» **WRITTEN TASK**
Copy the items verbatim, from the line that contains "Click the chart" through the line that contains "Looking at the screenshot, I should pos(64,408).", both included.

» **RECORDED DATA**
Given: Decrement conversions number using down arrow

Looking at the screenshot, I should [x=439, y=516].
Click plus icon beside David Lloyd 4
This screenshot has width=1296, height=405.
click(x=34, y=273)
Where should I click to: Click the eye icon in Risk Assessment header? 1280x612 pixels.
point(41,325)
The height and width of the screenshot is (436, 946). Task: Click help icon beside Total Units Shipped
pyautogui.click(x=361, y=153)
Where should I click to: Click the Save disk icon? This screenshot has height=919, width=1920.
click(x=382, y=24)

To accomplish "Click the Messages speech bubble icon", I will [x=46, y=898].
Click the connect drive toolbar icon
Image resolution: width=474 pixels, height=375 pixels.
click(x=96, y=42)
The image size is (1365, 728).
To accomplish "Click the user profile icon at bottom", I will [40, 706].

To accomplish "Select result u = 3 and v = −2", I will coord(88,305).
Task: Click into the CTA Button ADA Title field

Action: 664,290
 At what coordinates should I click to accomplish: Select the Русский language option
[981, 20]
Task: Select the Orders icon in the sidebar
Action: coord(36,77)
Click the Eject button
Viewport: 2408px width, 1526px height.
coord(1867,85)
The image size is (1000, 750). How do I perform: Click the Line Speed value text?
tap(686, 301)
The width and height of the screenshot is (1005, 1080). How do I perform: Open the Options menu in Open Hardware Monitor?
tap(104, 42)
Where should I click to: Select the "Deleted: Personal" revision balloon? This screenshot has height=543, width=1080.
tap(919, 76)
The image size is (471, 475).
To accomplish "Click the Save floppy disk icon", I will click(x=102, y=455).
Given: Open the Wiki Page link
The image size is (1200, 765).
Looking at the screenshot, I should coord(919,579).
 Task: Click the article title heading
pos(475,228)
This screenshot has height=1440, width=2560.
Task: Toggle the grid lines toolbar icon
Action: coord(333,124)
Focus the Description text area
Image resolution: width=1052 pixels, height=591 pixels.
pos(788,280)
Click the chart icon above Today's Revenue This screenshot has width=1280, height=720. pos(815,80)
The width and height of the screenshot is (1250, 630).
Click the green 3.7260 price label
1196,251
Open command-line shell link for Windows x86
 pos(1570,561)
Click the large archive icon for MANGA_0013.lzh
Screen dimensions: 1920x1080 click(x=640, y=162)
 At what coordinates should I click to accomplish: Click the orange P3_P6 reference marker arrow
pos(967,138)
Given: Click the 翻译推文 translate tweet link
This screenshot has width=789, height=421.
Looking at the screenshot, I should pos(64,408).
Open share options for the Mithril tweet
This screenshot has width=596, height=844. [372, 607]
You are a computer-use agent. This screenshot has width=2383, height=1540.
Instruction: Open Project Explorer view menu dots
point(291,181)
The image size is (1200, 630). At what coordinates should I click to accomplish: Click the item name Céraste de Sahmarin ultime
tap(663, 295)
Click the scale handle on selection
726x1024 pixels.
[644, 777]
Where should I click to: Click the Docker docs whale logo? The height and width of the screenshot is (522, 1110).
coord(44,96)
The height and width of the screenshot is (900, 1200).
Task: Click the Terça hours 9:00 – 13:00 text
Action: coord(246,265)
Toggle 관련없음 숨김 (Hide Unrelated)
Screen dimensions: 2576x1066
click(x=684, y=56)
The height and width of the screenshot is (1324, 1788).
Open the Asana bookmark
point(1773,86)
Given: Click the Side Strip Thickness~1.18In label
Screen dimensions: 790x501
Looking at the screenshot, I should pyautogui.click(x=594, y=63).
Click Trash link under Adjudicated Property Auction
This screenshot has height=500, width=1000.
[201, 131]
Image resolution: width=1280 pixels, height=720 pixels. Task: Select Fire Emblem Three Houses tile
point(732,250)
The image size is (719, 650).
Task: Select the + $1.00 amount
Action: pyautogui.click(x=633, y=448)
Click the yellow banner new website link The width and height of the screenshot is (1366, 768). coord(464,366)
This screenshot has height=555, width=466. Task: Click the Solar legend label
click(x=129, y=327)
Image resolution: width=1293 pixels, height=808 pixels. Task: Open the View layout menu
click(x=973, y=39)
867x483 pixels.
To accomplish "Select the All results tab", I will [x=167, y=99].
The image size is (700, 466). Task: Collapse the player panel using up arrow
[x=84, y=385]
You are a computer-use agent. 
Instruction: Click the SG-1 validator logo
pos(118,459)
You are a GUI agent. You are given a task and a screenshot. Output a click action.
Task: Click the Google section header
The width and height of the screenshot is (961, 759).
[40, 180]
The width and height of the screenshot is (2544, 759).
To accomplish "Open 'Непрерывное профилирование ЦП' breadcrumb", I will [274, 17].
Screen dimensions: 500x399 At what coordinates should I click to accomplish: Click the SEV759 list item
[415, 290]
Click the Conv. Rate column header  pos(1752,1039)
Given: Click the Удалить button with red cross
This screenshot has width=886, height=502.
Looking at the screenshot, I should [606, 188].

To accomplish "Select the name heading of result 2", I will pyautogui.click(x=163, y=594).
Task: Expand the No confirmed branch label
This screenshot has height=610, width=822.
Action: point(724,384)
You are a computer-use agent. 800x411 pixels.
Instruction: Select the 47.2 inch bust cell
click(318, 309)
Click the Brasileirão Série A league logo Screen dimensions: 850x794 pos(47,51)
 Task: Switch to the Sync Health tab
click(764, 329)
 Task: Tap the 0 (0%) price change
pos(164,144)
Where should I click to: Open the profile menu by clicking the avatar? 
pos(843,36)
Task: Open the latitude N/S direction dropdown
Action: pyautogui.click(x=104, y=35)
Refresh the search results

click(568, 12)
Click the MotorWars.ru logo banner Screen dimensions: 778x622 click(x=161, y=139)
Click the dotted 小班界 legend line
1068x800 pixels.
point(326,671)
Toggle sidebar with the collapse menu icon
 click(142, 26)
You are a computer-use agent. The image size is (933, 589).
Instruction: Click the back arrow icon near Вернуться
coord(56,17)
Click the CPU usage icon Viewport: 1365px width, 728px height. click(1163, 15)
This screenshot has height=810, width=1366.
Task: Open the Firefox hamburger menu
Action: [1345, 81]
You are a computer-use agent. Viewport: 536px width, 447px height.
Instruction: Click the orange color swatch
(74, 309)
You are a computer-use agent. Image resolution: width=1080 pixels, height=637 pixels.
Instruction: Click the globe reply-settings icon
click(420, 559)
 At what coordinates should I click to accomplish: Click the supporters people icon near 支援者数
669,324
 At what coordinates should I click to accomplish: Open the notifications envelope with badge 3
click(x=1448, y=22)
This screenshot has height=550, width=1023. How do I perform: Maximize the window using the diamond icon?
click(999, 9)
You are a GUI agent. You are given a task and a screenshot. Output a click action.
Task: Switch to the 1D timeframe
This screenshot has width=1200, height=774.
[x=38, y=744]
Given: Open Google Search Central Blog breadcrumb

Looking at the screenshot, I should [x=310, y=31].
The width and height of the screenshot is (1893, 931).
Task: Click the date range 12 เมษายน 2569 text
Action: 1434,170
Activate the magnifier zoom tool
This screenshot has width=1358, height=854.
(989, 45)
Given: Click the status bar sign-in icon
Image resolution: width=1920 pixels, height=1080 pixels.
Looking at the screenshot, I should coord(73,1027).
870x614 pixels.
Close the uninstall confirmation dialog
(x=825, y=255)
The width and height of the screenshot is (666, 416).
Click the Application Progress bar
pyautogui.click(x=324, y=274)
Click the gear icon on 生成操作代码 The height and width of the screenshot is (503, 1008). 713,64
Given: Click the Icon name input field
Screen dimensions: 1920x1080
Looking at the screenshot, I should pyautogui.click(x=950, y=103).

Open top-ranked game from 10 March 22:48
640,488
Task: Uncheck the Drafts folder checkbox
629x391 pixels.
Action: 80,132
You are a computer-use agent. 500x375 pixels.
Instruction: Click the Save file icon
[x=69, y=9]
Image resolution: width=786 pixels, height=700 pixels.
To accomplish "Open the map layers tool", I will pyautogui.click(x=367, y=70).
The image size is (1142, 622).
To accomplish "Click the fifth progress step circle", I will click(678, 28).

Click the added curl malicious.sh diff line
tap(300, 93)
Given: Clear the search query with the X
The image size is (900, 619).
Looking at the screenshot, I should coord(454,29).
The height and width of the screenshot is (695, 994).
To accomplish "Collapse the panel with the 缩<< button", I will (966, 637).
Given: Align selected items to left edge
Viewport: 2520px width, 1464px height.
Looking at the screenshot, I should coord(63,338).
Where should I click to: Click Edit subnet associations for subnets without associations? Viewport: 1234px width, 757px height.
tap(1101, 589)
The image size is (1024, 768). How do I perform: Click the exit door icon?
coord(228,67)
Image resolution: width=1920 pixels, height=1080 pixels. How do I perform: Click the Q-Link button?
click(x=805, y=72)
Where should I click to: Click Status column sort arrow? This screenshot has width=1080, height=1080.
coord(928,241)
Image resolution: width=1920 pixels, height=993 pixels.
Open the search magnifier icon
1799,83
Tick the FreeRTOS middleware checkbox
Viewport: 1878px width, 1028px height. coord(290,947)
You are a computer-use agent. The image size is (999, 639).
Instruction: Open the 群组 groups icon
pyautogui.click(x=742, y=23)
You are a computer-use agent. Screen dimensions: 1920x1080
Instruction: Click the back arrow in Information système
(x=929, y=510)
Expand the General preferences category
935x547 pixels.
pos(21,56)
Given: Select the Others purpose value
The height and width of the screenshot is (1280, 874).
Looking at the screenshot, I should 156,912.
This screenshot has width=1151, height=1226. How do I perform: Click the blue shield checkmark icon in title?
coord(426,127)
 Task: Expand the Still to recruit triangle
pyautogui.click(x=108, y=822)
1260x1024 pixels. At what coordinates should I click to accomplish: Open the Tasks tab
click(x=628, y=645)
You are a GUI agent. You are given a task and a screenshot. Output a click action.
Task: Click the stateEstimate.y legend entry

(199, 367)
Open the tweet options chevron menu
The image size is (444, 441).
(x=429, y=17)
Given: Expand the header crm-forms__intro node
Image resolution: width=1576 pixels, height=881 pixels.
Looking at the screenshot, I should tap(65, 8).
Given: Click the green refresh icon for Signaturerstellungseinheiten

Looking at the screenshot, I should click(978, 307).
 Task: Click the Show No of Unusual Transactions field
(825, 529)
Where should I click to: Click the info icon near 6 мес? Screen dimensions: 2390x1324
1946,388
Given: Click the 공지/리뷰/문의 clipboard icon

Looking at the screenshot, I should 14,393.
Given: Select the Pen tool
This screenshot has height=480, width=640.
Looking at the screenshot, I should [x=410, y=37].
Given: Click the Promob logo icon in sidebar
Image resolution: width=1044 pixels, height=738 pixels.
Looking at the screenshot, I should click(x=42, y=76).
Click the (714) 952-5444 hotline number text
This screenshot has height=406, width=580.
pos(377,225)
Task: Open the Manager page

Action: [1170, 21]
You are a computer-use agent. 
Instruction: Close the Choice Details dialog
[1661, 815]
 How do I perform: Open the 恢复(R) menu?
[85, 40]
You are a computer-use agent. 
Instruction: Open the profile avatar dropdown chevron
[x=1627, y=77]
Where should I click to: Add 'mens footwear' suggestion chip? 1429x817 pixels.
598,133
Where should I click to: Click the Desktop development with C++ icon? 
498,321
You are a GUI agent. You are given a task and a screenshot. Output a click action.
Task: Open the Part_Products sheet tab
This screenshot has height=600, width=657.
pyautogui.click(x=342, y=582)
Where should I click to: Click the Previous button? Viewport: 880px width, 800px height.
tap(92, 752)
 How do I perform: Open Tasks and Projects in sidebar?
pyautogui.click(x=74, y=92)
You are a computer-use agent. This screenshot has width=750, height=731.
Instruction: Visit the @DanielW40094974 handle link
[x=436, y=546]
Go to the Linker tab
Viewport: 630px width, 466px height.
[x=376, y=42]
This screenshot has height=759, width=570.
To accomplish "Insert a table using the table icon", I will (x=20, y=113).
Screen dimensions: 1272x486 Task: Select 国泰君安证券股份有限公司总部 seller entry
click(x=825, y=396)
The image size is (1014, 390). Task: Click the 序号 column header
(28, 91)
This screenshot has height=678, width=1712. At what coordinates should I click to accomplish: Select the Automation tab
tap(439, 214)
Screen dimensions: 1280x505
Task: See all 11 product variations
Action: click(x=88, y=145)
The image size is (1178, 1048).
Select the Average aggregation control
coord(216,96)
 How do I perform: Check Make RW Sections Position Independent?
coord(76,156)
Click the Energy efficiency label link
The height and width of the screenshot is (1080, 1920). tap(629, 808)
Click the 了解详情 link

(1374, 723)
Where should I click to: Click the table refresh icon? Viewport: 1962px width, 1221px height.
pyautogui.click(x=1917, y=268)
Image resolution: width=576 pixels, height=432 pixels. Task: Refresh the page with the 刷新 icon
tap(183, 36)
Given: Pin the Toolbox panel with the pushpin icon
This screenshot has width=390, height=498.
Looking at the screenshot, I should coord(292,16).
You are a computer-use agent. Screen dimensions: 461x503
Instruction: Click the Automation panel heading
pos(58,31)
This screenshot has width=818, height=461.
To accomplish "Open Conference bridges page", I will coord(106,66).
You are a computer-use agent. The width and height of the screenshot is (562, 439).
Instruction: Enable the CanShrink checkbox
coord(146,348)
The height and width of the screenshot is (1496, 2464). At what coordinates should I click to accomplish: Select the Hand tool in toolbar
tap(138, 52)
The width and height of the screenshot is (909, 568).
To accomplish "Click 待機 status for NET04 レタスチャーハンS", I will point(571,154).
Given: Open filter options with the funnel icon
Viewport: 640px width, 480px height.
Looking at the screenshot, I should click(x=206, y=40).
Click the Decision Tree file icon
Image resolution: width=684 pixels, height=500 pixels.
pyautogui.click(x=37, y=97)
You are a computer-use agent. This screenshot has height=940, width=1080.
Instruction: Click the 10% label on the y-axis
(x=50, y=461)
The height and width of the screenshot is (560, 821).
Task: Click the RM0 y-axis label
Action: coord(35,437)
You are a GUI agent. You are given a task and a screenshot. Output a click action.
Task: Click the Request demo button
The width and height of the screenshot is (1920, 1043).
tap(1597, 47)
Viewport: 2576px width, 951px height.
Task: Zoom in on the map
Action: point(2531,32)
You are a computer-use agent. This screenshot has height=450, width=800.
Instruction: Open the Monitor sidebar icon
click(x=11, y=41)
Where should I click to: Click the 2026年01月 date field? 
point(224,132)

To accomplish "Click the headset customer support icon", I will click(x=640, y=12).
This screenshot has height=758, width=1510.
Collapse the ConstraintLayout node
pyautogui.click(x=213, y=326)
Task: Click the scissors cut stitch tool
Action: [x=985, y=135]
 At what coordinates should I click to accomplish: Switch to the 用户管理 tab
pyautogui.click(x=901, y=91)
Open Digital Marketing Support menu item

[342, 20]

» **RESULT OF THIS EXERCISE**
Click the chart icon above Today's Revenue This screenshot has width=1280, height=720. pos(815,80)
The width and height of the screenshot is (1250, 630).
Click the green 3.7260 price label
1196,251
Open command-line shell link for Windows x86
 pos(1570,561)
Click the large archive icon for MANGA_0013.lzh
Screen dimensions: 1920x1080 click(x=640, y=162)
 At what coordinates should I click to accomplish: Click the orange P3_P6 reference marker arrow
pos(967,138)
Given: Click the 翻译推文 translate tweet link
This screenshot has width=789, height=421.
Looking at the screenshot, I should pos(64,408).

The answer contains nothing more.